Thread: Setting WHERE on a VIEW with aggregate function.

Setting WHERE on a VIEW with aggregate function.

From
Bill Moseley
Date:
I have a view to generate a list of instructors and a count of their
future classes.

"instructors" is a link table between "class" and "person".

CREATE VIEW future_instructor_counts
    AS
        SELECT  person.id AS person_id,
                first_name,
                last_name,
                count(instructors.class) AS class_count

          FROM  class, instructors, person

         WHERE  class.id    = instructors.class AND
                person.id   = instructors.person
                AND class_time > now()

      GROUP BY  person_id, first_name, last_name;


I have two very basic SQL questions:

1) With an aggregate function in the query, is there any way to remove
the "AND class_time > now()" so that timestamp can be passed in the
select?  That is, I'd like to be able to do this?

    select * from instructor_counts where class_time > now();

But class_time is not part of the VIEW so that's not valid.  And if it
was included then I don't have an aggregate function any more - no
more grouping.


2) I think I'm missing something obvious.  I know that I need to
specify all my non-aggregate columns in the "GROUP BY", but I don't
under stand why.  Really, the results are just grouped only by
person.id so why the need to specify the other columns.

And if you don't specify all the columns then Postgresql reports:

  ERROR:  column "person.id" must appear in the GROUP BY
            clause or be used in an aggregate function

Is there a reason Postgresql doesn't just add the column
automatically?  It does in other cases (like a missing table in a
join).

Thanks


--
Bill Moseley
moseley@hank.org


Re: Setting WHERE on a VIEW with aggregate function.

From
"Roger Hand"
Date:
I have a view to generate a list of instructors and a count of their
> future classes.
>
> "instructors" is a link table between "class" and "person".
>
> CREATE VIEW future_instructor_counts
>     AS
>         SELECT  person.id AS person_id,
>                 first_name,
>                 last_name,
>                 count(instructors.class) AS class_count
>
>           FROM  class, instructors, person
>
>          WHERE  class.id    = instructors.class AND
>                 person.id   = instructors.person
>                 AND class_time > now()
>
>       GROUP BY  person_id, first_name, last_name;

The trick is to do the data aggregation separately, then JOIN in whatever other fields you want.

Something like this:

CREATE VIEW future_instructor_counts
    AS
        SELECT  * FROM

    (SELECT
     person.id AS person_id,
                first_name,
                last_name) personinfo

    INNER JOIN

    (SELECT class.id FROM class
    WHERE class_time > now() ) classes

    INNER JOIN

    (SELECT
     id, count(class) AS class_count
    FROM instructors GROUP BY id) classcount

    ON personinfo.person_id = instructors.id
    AND classes.id = instructors.id

In many cases when using aggregate functions you get just the fields you need from the agg function (typically an id
plusthe aggregate result) and JOIN with other tables (or even the same table) to get other info such as first_name,
last_name,etc. 

Otherwise, if you GROUP BY additional fields so you can get them in the output, you may be making the db do additional
work.

> 1) With an aggregate function in the query, is there any way to remove
> the "AND class_time > now()" so that timestamp can be passed in the
> select?  That is, I'd like to be able to do this?
>
>     select * from instructor_counts where class_time > now();
>
> But class_time is not part of the VIEW so that's not valid.

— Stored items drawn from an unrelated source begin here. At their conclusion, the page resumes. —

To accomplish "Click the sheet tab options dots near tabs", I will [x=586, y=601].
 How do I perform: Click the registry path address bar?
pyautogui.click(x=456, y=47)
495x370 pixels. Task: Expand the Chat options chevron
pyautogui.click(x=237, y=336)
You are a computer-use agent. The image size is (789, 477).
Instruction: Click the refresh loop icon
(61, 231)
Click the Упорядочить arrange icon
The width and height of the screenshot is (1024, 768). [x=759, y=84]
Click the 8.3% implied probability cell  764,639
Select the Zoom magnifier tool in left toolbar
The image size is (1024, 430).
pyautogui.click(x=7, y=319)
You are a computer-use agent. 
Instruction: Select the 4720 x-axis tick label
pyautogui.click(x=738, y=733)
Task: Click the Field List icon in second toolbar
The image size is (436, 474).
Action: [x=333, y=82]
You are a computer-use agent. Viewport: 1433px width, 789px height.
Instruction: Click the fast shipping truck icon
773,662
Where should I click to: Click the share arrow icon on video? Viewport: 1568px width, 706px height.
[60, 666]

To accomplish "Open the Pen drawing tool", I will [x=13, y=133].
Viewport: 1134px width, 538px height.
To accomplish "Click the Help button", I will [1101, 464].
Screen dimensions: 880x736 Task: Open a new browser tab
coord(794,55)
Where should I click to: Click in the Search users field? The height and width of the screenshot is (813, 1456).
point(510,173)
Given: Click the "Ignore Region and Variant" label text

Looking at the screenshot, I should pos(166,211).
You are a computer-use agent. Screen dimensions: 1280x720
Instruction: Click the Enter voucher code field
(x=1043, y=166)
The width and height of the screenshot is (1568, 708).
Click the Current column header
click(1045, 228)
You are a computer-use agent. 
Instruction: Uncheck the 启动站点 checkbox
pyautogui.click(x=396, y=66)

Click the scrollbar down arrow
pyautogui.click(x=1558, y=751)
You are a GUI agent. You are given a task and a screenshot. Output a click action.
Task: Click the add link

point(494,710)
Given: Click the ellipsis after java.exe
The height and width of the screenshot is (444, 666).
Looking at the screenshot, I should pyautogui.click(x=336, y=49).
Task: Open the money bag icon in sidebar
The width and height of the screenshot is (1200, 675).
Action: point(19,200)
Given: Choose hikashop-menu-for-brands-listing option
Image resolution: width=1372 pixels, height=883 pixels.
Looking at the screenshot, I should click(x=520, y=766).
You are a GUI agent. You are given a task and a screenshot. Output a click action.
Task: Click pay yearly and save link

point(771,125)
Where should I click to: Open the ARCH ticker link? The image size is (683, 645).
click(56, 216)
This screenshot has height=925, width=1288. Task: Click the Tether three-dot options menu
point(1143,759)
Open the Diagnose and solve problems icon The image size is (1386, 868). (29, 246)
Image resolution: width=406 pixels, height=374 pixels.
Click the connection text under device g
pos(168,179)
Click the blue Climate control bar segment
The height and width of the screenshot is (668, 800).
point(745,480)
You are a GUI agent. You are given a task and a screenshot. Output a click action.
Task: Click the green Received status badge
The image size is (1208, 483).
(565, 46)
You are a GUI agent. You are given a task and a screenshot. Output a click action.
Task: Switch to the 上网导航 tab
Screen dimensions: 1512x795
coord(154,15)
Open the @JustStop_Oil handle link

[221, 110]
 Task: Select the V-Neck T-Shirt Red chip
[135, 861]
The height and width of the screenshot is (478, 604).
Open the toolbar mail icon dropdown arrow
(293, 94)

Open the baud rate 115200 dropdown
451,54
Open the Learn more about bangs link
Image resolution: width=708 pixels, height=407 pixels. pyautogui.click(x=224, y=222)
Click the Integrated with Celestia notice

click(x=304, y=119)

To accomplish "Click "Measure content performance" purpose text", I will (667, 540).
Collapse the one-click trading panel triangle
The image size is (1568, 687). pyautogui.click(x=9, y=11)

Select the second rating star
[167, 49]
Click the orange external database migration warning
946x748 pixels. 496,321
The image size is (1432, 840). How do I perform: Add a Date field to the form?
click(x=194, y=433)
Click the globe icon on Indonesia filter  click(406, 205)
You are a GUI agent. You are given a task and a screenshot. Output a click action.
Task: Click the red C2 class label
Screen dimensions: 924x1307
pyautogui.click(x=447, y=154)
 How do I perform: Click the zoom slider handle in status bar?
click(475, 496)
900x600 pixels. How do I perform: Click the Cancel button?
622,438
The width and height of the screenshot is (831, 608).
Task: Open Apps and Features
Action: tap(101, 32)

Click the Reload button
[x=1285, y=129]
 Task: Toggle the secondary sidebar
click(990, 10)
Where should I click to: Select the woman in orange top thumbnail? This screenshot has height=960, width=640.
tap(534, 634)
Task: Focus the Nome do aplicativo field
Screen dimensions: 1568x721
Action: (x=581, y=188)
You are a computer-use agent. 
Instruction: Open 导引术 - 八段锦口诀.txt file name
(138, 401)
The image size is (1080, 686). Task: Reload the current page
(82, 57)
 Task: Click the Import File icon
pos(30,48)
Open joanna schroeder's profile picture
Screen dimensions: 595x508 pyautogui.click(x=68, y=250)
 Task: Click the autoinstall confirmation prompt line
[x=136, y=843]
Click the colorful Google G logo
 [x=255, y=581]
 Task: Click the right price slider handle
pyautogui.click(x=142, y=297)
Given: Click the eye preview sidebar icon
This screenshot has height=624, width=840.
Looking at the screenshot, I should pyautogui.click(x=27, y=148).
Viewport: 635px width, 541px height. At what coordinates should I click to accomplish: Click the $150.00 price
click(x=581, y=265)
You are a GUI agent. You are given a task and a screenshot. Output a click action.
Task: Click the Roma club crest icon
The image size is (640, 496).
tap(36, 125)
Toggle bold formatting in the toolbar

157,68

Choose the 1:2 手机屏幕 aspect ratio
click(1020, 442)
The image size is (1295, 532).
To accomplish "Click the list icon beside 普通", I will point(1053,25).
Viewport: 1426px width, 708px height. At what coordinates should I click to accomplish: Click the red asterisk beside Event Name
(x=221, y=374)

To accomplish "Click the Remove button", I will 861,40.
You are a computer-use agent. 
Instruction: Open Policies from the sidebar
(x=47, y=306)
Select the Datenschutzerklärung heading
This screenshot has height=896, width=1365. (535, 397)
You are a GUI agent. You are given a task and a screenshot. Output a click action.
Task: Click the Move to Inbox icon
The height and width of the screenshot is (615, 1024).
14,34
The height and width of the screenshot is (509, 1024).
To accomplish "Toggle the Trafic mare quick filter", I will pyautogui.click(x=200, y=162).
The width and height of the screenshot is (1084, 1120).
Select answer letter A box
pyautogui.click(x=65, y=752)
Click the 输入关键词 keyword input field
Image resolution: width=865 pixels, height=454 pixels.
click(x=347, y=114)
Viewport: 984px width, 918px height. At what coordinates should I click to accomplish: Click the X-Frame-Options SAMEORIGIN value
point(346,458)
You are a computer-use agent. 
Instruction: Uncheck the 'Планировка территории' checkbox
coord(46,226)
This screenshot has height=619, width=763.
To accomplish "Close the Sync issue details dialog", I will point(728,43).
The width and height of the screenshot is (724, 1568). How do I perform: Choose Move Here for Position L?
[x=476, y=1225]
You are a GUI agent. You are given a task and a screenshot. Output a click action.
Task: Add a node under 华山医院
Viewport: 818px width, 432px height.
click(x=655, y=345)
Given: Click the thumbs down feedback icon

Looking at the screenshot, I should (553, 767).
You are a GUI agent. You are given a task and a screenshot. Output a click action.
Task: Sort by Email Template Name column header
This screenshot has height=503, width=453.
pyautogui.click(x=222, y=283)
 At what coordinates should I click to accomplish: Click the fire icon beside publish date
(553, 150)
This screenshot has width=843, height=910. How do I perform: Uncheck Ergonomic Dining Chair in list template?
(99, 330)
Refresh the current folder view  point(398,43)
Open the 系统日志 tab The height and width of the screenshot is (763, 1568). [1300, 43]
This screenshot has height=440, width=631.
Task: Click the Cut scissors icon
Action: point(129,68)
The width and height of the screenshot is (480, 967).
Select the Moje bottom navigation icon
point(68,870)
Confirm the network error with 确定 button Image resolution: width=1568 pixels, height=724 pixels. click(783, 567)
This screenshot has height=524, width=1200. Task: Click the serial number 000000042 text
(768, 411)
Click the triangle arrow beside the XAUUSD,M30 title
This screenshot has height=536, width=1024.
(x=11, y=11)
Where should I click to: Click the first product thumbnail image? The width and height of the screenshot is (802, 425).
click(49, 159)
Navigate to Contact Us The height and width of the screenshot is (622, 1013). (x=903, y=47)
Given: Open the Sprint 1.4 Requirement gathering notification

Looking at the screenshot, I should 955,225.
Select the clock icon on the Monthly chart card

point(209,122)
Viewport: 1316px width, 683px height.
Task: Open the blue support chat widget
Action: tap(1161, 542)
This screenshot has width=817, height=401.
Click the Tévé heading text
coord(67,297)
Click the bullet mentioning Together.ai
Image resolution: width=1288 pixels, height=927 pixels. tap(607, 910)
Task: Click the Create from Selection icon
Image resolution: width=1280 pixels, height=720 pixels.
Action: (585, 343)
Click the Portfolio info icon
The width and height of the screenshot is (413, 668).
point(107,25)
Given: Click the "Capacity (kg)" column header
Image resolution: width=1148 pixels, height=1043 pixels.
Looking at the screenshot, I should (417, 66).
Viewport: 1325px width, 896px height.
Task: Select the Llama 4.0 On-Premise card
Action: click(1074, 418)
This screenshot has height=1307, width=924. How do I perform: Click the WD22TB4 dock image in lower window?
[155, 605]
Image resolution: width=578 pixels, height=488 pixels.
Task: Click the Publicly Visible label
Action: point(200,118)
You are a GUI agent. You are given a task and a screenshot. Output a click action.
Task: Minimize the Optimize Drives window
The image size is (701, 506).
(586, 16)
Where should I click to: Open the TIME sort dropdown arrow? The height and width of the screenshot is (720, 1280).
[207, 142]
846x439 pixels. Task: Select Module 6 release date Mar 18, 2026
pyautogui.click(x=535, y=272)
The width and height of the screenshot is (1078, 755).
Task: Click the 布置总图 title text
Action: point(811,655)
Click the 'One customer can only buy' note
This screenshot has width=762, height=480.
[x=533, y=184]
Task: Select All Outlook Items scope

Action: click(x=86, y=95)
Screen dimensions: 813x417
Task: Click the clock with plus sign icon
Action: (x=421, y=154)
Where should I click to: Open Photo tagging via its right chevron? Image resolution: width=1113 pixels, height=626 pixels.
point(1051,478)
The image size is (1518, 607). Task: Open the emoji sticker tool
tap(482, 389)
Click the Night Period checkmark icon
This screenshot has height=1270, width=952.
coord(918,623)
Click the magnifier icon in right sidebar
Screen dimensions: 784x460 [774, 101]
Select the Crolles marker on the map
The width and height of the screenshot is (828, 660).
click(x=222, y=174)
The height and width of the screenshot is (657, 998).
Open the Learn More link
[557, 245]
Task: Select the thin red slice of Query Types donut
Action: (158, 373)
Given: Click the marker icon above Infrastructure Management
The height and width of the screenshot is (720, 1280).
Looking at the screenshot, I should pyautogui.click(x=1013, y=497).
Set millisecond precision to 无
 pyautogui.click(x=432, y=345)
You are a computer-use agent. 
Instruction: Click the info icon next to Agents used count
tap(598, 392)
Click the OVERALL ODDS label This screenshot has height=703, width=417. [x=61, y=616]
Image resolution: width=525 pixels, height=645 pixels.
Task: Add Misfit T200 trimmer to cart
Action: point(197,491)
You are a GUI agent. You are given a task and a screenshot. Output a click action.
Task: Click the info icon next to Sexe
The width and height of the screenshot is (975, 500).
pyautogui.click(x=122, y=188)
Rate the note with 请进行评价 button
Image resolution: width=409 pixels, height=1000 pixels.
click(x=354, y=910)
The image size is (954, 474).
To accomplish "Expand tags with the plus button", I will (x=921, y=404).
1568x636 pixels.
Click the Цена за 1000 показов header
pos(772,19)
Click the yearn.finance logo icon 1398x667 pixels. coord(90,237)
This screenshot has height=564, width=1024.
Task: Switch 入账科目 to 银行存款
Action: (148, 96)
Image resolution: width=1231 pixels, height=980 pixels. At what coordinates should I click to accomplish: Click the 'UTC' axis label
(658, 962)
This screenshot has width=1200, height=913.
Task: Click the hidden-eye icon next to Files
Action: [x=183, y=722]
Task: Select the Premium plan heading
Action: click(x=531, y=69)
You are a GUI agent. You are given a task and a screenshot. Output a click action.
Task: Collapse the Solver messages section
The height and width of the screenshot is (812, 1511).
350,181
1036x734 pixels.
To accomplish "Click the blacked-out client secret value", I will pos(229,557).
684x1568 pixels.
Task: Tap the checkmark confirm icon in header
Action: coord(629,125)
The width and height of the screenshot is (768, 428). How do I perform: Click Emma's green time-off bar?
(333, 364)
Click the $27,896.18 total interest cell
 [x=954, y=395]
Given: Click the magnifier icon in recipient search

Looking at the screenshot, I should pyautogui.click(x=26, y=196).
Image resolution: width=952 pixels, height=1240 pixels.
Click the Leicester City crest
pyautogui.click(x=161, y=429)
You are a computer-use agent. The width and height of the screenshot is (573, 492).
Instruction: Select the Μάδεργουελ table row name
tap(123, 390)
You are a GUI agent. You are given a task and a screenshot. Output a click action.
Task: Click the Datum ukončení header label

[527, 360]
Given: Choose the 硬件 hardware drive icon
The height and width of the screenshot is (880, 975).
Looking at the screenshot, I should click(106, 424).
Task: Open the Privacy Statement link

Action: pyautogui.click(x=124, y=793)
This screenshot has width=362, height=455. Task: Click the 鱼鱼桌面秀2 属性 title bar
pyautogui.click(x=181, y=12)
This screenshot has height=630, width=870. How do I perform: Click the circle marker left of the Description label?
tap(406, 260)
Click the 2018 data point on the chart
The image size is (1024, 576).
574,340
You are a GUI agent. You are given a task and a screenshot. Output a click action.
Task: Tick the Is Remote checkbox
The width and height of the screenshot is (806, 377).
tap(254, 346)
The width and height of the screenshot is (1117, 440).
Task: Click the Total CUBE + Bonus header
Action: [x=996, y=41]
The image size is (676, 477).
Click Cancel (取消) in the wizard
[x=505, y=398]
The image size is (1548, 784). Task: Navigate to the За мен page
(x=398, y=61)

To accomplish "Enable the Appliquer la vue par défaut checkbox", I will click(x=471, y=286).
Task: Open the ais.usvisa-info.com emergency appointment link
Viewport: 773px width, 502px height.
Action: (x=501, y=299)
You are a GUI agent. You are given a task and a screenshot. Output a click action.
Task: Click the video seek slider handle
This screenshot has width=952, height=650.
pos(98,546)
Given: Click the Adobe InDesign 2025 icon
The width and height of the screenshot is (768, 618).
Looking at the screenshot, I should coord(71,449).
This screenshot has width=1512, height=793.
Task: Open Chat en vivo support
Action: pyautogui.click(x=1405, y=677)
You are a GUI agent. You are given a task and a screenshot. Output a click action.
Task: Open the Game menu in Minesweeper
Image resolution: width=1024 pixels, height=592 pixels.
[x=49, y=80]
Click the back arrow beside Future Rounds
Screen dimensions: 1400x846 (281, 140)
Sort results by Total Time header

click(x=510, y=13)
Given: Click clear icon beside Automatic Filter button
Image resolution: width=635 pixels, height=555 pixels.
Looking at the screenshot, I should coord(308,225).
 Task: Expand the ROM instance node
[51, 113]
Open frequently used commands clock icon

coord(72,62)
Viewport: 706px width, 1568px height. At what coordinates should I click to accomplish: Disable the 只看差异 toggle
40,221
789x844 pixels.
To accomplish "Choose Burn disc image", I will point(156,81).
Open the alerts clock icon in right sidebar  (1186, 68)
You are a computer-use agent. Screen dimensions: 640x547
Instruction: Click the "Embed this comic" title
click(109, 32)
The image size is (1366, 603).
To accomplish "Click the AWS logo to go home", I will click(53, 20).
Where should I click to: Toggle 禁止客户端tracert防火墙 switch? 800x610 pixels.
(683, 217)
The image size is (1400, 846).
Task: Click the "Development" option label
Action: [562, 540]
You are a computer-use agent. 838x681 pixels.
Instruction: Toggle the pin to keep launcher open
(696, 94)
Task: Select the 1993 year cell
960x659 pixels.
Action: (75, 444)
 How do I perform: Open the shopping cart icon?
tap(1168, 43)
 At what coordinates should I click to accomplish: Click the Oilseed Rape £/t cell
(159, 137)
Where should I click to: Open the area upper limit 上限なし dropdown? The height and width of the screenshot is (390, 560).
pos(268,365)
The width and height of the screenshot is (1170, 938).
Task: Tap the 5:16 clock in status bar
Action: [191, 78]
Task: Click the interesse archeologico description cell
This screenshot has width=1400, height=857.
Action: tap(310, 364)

No problem, just make it a part of the view. See the classes section below.

CREATE VIEW future_instructor_counts
    AS
        SELECT  * FROM

    (SELECT
     person.id AS person_id,
                first_name,
                last_name) personinfo

    INNER JOIN

    -- Add class_time field!
    (SELECT class.id, class_time FROM class
    WHERE class_time > now() ) classes

    INNER JOIN

    (SELECT
     id, count(class) AS class_count
    FROM instructors GROUP BY id) classcount

    ON personinfo.person_id = instructors.id
    AND classes.id = instructors.id

[Disclaimer: I've not tested this code at all. It could help if you sent table definitions and maybe even dummy
data via insert commands.]

>  And if it was included then I don't have an aggregate function any more - no
> more grouping.

If you do the agg function separately like this that isn't an issue. You join tables to get whatever fields you'd like
tohave in your output. 

> 2) I think I'm missing something obvious.  I know that I need to
> specify all my non-aggregate columns in the "GROUP BY", but I don't
> under stand why.  Really, the results are just grouped only by
> person.id so why the need to specify the other columns.
>
> And if you don't specify all the columns then Postgresql reports:
>
>   ERROR:  column "person.id" must appear in the GROUP BY
>             clause or be used in an aggregate function
>
> Is there a reason Postgresql doesn't just add the column
> automatically?  It does in other cases (like a missing table in a
> join).

As I mention above, if you GROUP BY additional fields just to get them in the output, you may be making the db do
additionalwork. 

I seem to remember that in a later SQL standard (ie, after SQL-99 but I could be wrong) I believe it allows you to
specifyadditional fields in SELECT that are not in the GROUP BY clause. But PG isn't there yet.  

-Roger

-----Original Message-----
From: pgsql-general-owner@postgresql.org
[mailto:pgsql-general-owner@postgresql.org]On Behalf Of Bill Moseley
Sent: Friday, September 16, 2005 11:30 AM
To: pgsql-general@postgresql.org
Subject: [GENERAL] Setting WHERE on a VIEW with aggregate function.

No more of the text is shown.